• [Goal of the exercise]
Quote the records verbatim, starting with the line containing "Toggle the 网页优化 checkbox" and going on through the line containing "should pyautogui.click(x=182, y=64).", both included.

• [A run of records]
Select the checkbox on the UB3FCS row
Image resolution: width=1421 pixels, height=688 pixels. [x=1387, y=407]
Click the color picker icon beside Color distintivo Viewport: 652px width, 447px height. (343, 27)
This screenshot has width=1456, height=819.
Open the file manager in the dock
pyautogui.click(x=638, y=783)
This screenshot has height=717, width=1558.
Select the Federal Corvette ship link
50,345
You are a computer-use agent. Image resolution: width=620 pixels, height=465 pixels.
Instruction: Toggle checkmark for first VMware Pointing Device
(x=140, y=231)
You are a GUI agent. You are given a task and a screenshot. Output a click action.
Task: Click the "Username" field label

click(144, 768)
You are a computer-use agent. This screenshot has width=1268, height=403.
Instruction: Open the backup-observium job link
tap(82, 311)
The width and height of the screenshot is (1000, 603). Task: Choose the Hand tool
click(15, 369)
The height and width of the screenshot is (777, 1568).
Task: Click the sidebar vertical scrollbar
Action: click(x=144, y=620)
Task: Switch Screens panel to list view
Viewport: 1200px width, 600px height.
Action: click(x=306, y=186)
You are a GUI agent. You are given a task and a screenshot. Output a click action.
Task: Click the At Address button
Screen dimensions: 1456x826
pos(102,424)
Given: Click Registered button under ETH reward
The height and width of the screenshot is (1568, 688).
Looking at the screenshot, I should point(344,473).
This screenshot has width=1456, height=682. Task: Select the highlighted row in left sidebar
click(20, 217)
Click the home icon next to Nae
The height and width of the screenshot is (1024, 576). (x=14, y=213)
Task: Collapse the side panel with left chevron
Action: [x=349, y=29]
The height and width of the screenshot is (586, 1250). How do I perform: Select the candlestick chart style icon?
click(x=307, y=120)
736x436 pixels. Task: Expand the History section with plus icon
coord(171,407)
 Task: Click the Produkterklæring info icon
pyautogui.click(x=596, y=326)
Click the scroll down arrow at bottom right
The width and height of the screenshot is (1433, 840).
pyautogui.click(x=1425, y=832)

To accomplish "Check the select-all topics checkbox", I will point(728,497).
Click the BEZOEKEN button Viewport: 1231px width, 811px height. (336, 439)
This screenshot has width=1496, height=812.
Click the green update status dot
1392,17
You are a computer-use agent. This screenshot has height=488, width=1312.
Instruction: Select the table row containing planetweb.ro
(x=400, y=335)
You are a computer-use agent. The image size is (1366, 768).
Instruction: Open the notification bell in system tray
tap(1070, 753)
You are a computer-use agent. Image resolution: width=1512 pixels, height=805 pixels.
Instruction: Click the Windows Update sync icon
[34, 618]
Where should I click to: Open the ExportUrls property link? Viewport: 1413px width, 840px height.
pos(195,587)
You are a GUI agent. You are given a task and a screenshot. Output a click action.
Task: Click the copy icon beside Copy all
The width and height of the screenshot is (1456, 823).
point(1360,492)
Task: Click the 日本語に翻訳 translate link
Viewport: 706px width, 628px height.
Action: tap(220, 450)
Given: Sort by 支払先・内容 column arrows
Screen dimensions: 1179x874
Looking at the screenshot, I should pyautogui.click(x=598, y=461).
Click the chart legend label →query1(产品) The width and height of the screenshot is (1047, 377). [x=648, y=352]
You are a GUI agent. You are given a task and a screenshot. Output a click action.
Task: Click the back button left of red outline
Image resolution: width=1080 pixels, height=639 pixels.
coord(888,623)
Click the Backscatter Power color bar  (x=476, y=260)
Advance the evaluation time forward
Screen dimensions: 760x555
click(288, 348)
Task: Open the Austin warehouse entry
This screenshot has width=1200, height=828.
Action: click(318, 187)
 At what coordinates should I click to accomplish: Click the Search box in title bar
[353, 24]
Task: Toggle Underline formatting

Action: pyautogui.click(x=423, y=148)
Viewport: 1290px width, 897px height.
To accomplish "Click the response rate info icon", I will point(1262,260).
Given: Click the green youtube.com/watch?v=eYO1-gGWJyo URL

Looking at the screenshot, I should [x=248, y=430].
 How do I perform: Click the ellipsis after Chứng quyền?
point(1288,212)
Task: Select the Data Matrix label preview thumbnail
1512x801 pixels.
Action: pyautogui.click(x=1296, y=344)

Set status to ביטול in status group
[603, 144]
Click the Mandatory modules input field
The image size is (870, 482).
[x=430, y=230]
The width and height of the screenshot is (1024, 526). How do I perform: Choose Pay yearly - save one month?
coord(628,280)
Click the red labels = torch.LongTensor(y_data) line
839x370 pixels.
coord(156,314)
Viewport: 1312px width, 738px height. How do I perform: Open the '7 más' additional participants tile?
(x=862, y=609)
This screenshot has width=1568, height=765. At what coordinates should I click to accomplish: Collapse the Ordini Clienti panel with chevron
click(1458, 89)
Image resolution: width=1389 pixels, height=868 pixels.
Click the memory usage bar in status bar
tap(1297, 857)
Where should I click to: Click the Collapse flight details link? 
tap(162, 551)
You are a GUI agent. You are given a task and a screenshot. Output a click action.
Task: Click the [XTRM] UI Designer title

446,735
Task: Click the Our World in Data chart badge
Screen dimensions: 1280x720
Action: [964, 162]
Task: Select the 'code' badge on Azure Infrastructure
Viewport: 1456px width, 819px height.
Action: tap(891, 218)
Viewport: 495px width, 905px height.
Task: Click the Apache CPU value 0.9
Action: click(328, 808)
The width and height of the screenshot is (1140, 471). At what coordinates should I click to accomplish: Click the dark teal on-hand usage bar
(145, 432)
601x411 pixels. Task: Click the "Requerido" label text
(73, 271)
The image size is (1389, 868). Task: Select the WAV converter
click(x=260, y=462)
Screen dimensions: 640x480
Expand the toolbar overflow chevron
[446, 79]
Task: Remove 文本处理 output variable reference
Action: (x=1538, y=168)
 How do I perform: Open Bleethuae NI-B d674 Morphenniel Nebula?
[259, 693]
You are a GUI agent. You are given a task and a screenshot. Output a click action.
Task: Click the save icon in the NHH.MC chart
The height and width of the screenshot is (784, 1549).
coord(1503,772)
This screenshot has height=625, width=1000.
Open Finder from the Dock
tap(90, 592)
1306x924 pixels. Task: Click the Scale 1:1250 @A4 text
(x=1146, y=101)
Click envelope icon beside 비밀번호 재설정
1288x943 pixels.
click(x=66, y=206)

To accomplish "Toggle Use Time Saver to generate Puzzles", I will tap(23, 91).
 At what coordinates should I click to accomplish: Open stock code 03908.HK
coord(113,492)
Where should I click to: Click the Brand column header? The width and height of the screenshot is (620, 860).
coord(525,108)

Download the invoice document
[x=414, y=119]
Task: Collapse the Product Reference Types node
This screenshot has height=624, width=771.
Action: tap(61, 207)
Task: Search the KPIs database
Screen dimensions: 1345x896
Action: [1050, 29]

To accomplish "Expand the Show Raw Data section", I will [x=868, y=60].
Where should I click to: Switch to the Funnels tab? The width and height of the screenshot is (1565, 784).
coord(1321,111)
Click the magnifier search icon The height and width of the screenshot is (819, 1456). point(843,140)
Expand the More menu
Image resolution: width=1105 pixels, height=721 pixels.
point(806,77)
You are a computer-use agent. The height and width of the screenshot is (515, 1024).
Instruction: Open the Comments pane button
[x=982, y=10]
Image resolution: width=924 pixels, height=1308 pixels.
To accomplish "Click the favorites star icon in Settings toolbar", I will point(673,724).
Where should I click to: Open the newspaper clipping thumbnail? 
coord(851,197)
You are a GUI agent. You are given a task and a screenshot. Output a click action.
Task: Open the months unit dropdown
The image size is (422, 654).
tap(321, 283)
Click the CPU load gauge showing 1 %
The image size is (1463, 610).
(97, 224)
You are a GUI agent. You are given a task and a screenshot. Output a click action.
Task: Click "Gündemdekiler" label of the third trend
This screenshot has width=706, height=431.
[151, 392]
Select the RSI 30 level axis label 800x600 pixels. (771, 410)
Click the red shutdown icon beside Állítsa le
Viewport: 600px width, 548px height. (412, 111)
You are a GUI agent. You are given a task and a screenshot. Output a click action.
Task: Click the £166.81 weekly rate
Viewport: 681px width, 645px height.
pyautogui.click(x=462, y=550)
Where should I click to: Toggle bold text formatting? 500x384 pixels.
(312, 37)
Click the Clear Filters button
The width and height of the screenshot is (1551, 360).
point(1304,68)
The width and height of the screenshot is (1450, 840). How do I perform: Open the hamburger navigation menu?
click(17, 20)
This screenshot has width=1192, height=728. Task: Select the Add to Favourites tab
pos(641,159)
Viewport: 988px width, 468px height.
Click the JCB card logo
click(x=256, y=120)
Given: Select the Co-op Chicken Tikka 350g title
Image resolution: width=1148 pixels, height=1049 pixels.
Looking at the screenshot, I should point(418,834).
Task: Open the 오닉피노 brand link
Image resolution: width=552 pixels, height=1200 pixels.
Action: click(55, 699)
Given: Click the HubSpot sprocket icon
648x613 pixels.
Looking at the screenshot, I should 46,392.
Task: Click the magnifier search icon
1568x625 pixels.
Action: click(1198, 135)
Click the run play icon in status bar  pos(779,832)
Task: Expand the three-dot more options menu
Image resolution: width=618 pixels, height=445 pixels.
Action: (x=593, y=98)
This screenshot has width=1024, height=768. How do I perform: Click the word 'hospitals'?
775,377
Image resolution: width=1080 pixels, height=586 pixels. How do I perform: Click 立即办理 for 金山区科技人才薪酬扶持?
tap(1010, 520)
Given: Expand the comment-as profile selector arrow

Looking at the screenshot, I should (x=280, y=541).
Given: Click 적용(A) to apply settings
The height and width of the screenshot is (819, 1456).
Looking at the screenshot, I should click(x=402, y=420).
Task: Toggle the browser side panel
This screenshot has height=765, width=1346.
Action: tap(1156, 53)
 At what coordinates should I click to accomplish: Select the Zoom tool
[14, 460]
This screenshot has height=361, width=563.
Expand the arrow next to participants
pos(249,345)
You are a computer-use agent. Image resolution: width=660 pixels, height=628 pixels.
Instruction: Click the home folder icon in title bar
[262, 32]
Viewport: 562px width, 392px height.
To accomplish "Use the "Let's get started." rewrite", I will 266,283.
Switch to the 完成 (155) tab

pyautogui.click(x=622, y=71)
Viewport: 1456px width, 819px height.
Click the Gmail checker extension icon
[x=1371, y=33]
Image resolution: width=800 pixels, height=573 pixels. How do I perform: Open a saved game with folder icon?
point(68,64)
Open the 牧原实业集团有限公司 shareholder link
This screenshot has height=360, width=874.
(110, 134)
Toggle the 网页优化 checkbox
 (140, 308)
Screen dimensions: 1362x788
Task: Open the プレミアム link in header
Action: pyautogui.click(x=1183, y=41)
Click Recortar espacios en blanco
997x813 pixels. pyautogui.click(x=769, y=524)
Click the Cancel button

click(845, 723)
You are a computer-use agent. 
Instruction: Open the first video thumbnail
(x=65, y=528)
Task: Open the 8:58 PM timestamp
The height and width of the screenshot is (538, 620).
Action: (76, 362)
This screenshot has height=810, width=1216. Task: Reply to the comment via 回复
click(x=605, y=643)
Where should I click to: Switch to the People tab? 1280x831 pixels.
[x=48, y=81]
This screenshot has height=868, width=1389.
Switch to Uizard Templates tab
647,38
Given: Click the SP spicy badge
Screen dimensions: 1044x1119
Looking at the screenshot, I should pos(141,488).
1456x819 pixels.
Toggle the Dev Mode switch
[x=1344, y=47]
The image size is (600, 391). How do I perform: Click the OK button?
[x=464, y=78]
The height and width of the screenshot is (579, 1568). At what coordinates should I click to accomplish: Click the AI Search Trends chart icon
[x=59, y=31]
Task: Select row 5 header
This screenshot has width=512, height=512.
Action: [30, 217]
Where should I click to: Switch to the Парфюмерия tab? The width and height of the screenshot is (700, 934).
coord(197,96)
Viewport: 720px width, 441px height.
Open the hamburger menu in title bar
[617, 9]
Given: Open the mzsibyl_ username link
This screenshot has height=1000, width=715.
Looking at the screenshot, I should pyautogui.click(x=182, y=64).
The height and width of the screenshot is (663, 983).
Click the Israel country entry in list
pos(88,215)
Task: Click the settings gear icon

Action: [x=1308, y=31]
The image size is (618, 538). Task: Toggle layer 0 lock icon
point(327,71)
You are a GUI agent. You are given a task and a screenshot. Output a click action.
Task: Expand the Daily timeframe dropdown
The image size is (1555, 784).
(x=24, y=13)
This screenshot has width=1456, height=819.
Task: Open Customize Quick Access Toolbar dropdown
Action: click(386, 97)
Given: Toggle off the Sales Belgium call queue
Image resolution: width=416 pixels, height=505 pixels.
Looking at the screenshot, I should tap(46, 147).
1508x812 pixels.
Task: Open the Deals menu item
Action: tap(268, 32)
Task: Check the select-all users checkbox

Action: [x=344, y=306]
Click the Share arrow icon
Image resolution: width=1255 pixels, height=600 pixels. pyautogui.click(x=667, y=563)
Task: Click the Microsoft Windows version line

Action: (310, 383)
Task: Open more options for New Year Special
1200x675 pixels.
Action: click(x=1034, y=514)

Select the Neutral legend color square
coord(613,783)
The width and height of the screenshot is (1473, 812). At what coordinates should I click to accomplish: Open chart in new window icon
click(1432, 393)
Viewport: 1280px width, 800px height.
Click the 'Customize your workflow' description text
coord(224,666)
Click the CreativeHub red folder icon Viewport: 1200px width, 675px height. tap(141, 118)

• [Answer to this exercise]
Toggle the 网页优化 checkbox
 (140, 308)
Screen dimensions: 1362x788
Task: Open the プレミアム link in header
Action: pyautogui.click(x=1183, y=41)
Click Recortar espacios en blanco
997x813 pixels. pyautogui.click(x=769, y=524)
Click the Cancel button

click(845, 723)
You are a computer-use agent. 
Instruction: Open the first video thumbnail
(x=65, y=528)
Task: Open the 8:58 PM timestamp
The height and width of the screenshot is (538, 620).
Action: (76, 362)
This screenshot has height=810, width=1216. Task: Reply to the comment via 回复
click(x=605, y=643)
Where should I click to: Switch to the People tab? 1280x831 pixels.
[x=48, y=81]
This screenshot has height=868, width=1389.
Switch to Uizard Templates tab
647,38
Given: Click the SP spicy badge
Screen dimensions: 1044x1119
Looking at the screenshot, I should pos(141,488).
1456x819 pixels.
Toggle the Dev Mode switch
[x=1344, y=47]
The image size is (600, 391). How do I perform: Click the OK button?
[x=464, y=78]
The height and width of the screenshot is (579, 1568). At what coordinates should I click to accomplish: Click the AI Search Trends chart icon
[x=59, y=31]
Task: Select row 5 header
This screenshot has width=512, height=512.
Action: [30, 217]
Where should I click to: Switch to the Парфюмерия tab? The width and height of the screenshot is (700, 934).
coord(197,96)
Viewport: 720px width, 441px height.
Open the hamburger menu in title bar
[617, 9]
Given: Open the mzsibyl_ username link
This screenshot has height=1000, width=715.
Looking at the screenshot, I should pyautogui.click(x=182, y=64).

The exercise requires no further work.